The youngsters are getting a big lesson as well,the likes of Dogecoin getting slammed.Im still seeing hundreds of to the moon tweets,fill up,they just want our coins cheap,buy the dip etc and most telling seeing tweets creep in about how price isnt everything and they still have such a great community and friendships,group hug etc.

The tweets about contributing to important projects and networks being more important than price represent the bargaining stage of grief, I think. If BTC doesn't rally soon I think we will see real selling start.

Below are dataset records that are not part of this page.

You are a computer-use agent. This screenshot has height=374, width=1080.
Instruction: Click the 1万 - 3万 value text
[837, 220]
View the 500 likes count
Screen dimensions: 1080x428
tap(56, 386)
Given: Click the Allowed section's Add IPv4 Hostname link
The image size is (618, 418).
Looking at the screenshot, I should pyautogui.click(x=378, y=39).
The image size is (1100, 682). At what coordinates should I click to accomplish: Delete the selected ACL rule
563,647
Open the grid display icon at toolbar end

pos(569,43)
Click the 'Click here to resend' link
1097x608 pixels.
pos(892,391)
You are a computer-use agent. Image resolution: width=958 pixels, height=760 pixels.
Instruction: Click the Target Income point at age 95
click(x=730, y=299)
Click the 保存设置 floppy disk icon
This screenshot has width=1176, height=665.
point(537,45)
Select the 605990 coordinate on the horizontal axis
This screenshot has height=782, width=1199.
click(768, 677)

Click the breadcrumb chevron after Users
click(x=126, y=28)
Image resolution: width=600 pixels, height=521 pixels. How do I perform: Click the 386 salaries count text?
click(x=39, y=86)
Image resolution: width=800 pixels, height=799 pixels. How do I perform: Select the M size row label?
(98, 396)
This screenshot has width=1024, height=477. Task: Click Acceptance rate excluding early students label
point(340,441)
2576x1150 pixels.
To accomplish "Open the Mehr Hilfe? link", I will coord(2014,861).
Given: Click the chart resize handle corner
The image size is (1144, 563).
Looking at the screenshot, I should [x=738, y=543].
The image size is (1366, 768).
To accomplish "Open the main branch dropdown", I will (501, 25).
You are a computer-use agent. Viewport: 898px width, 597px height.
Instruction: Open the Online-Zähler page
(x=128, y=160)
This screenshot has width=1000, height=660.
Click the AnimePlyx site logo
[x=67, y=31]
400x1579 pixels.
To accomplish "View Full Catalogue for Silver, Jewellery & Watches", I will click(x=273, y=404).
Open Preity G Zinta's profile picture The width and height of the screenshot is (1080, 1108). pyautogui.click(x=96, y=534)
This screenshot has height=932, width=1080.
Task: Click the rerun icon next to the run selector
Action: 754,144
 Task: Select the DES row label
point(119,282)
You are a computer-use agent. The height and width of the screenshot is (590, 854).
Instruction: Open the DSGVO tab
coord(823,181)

A fascinating question is what happens in that scenario with all the listed companies that have huge ammounts of BTC in their treasury. Microstrategy (NASDAQ: MSTR) for example holds 124,391 BTC, with an average purchase price of ~$30k. Their CEO Michael Saylor is a full on Bitcoin maximalist, with a laser eyes profile picture on social media etc. Where it gets really interesting though is that he doesn't have a majority shareholding. Clearly, on the way up his large shareholders have tolerated this lunacy so far.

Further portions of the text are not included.